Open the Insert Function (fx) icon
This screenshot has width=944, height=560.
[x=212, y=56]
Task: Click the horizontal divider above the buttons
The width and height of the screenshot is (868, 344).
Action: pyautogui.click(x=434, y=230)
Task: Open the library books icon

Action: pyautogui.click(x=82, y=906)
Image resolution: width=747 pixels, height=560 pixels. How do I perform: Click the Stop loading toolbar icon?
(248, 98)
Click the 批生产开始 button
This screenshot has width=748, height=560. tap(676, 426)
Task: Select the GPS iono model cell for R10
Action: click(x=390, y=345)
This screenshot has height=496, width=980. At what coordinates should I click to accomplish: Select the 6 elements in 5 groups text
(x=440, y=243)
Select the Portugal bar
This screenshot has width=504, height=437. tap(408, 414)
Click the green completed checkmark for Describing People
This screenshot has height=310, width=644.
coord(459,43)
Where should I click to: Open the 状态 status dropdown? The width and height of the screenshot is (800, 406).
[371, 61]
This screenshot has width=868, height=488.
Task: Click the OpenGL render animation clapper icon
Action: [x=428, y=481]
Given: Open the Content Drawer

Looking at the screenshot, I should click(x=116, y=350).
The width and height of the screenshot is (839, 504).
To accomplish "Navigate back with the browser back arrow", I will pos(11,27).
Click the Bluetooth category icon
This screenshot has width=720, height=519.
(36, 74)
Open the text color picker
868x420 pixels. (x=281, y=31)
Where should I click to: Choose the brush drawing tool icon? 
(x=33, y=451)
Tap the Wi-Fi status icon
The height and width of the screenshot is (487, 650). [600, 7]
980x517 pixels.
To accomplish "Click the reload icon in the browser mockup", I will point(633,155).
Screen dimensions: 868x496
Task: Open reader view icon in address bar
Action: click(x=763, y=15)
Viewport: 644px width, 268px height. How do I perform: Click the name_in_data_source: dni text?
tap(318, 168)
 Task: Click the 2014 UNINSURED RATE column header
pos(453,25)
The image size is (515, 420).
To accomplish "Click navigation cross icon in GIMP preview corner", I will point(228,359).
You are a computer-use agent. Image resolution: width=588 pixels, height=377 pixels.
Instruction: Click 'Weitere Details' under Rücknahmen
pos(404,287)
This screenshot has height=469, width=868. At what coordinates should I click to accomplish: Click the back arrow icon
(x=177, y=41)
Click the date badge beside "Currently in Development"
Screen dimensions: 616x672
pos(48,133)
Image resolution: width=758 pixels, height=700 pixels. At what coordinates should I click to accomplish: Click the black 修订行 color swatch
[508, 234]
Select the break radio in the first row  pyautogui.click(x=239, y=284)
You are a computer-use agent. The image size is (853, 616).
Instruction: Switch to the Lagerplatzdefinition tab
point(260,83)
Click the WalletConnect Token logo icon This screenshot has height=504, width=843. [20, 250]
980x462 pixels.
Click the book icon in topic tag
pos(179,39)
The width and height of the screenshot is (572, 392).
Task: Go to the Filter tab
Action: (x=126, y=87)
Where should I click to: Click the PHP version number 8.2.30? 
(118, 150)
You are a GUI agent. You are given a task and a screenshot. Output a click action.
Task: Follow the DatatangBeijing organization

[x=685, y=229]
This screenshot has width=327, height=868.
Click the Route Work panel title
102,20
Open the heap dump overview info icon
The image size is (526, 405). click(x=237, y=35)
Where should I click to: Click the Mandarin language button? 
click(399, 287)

◆ ◆ ◆ ◆ ◆

* _Brief_
Copy out every entry above exactly.

* _Solved exercise_
Open the Insert Function (fx) icon
This screenshot has width=944, height=560.
[x=212, y=56]
Task: Click the horizontal divider above the buttons
The width and height of the screenshot is (868, 344).
Action: pyautogui.click(x=434, y=230)
Task: Open the library books icon

Action: pyautogui.click(x=82, y=906)
Image resolution: width=747 pixels, height=560 pixels. How do I perform: Click the Stop loading toolbar icon?
(248, 98)
Click the 批生产开始 button
This screenshot has width=748, height=560. tap(676, 426)
Task: Select the GPS iono model cell for R10
Action: click(x=390, y=345)
This screenshot has height=496, width=980. At what coordinates should I click to accomplish: Select the 6 elements in 5 groups text
(x=440, y=243)
Select the Portugal bar
This screenshot has width=504, height=437. tap(408, 414)
Click the green completed checkmark for Describing People
This screenshot has height=310, width=644.
coord(459,43)
Where should I click to: Open the 状态 status dropdown? The width and height of the screenshot is (800, 406).
[371, 61]
This screenshot has width=868, height=488.
Task: Click the OpenGL render animation clapper icon
Action: [x=428, y=481]
Given: Open the Content Drawer

Looking at the screenshot, I should click(x=116, y=350).
The width and height of the screenshot is (839, 504).
To accomplish "Navigate back with the browser back arrow", I will pos(11,27).
Click the Bluetooth category icon
This screenshot has width=720, height=519.
(36, 74)
Open the text color picker
868x420 pixels. (x=281, y=31)
Where should I click to: Choose the brush drawing tool icon? 
(x=33, y=451)
Tap the Wi-Fi status icon
The height and width of the screenshot is (487, 650). [600, 7]
980x517 pixels.
To accomplish "Click the reload icon in the browser mockup", I will point(633,155).
Screen dimensions: 868x496
Task: Open reader view icon in address bar
Action: click(x=763, y=15)
Viewport: 644px width, 268px height. How do I perform: Click the name_in_data_source: dni text?
tap(318, 168)
 Task: Click the 2014 UNINSURED RATE column header
pos(453,25)
The image size is (515, 420).
To accomplish "Click navigation cross icon in GIMP preview corner", I will point(228,359).
You are a computer-use agent. Image resolution: width=588 pixels, height=377 pixels.
Instruction: Click 'Weitere Details' under Rücknahmen
pos(404,287)
This screenshot has height=469, width=868. At what coordinates should I click to accomplish: Click the back arrow icon
(x=177, y=41)
Click the date badge beside "Currently in Development"
Screen dimensions: 616x672
pos(48,133)
Image resolution: width=758 pixels, height=700 pixels. At what coordinates should I click to accomplish: Click the black 修订行 color swatch
[508, 234]
Select the break radio in the first row  pyautogui.click(x=239, y=284)
You are a computer-use agent. The image size is (853, 616).
Instruction: Switch to the Lagerplatzdefinition tab
point(260,83)
Click the WalletConnect Token logo icon This screenshot has height=504, width=843. [20, 250]
980x462 pixels.
Click the book icon in topic tag
pos(179,39)
The width and height of the screenshot is (572, 392).
Task: Go to the Filter tab
Action: (x=126, y=87)
Where should I click to: Click the PHP version number 8.2.30? 
(118, 150)
You are a GUI agent. You are given a task and a screenshot. Output a click action.
Task: Follow the DatatangBeijing organization

[x=685, y=229]
This screenshot has width=327, height=868.
Click the Route Work panel title
102,20
Open the heap dump overview info icon
The image size is (526, 405). click(x=237, y=35)
Where should I click to: Click the Mandarin language button? 
click(399, 287)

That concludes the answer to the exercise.